§ **Data provided**:

================================

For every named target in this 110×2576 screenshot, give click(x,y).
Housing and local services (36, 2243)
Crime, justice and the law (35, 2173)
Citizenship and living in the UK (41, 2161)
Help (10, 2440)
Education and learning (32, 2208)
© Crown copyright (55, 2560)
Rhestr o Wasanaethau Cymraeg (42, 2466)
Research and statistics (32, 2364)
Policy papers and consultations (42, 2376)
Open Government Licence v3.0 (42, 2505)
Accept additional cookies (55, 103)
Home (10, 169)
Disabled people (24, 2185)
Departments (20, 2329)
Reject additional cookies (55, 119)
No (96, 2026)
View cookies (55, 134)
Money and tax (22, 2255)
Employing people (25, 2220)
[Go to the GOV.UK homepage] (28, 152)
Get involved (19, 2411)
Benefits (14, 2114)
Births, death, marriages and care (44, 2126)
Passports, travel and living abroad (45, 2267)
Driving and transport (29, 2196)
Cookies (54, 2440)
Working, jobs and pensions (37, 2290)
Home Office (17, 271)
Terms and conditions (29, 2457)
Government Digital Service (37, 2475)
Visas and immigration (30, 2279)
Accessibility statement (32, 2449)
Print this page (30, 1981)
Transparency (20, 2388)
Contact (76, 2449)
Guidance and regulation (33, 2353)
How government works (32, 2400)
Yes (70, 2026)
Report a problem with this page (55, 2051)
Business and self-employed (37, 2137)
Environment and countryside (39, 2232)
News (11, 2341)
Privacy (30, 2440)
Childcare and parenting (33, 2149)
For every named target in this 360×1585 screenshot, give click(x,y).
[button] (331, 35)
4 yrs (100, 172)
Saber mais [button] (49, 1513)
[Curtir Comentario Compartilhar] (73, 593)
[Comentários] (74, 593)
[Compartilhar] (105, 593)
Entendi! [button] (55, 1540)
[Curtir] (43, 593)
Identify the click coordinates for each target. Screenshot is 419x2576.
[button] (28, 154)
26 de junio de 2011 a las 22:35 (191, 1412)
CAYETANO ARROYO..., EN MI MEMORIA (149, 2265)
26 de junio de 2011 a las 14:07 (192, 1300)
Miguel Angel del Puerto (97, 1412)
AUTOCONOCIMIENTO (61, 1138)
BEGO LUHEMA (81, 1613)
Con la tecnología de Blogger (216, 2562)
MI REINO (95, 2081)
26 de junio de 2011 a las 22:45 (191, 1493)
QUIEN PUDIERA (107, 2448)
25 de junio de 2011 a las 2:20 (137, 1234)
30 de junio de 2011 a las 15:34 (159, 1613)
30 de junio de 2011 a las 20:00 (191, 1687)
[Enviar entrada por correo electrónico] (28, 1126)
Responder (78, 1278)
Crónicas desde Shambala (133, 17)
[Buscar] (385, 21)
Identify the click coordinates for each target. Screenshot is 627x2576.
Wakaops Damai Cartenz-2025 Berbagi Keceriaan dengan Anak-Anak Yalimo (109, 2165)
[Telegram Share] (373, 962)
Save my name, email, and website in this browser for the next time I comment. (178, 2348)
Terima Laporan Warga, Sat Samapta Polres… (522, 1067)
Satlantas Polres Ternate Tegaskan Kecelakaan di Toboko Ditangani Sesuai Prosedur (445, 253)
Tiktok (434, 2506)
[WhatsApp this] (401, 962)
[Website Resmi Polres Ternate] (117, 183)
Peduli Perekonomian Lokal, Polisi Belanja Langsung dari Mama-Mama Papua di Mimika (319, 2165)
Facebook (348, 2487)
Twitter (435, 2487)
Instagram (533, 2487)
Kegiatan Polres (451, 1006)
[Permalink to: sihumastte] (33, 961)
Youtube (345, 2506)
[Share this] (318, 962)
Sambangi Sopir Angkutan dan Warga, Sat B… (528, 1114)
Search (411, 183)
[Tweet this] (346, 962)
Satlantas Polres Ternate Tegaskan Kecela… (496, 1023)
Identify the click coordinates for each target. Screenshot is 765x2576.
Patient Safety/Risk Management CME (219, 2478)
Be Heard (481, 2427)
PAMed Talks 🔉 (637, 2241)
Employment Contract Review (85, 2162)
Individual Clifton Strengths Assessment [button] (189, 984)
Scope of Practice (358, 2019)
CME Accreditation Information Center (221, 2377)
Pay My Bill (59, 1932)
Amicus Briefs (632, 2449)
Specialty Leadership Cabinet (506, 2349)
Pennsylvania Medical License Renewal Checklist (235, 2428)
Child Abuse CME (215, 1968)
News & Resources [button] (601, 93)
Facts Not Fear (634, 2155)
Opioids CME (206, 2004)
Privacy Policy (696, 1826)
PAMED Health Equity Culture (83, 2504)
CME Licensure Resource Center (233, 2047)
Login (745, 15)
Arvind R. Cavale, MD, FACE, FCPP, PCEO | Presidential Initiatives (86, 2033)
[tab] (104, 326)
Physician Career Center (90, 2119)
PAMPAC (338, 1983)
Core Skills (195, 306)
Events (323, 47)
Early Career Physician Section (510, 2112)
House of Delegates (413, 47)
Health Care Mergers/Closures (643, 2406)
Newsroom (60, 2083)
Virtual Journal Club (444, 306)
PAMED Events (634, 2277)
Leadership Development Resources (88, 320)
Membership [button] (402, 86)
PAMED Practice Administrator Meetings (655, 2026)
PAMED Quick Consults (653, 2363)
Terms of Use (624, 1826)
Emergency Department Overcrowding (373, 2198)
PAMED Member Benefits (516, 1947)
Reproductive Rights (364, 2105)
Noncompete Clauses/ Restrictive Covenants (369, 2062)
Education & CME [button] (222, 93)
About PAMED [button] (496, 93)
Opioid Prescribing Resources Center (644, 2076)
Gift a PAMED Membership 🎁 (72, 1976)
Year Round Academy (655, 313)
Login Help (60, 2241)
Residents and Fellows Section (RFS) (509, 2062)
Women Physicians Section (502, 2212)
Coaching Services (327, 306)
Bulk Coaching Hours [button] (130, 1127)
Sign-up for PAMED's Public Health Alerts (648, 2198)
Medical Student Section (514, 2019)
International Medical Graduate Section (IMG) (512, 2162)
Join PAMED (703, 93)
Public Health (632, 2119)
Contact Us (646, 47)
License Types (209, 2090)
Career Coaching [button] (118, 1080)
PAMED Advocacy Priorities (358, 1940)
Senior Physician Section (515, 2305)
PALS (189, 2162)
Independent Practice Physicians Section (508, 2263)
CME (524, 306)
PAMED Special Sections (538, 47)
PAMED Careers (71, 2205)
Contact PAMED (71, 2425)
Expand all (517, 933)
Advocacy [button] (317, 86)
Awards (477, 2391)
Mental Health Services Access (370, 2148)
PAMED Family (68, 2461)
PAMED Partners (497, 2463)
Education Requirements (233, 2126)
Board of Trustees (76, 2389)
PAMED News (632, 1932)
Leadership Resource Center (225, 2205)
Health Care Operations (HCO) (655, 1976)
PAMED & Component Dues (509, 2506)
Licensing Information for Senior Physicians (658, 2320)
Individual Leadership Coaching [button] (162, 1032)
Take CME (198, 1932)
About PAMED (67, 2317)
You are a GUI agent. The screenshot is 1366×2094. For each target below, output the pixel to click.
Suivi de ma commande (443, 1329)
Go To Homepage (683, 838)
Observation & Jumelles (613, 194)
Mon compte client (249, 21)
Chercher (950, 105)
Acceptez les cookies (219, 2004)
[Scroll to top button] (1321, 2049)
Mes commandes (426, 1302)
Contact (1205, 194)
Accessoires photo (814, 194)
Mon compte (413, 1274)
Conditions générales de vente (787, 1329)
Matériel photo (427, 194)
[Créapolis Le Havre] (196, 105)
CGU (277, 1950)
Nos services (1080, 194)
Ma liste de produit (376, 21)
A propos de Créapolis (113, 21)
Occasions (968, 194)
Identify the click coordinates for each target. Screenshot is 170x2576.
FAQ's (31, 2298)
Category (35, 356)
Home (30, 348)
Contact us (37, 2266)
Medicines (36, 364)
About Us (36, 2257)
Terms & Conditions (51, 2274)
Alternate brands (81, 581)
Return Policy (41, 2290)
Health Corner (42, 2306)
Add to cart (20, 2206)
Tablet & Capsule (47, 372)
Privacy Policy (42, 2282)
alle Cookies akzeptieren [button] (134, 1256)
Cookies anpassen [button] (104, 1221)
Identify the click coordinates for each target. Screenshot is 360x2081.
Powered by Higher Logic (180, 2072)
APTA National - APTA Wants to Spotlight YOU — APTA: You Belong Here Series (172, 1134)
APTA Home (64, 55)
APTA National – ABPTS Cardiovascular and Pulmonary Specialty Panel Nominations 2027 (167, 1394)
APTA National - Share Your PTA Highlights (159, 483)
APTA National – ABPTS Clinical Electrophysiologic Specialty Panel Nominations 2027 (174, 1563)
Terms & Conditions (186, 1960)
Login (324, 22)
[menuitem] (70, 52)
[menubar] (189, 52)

================================

§ **Problem description**: Reproduce every line above that contains the string "Policy".

§ **Answer**:
Policy papers and consultations (42, 2376)
Privacy Policy (696, 1826)
Return Policy (41, 2290)
Privacy Policy (42, 2282)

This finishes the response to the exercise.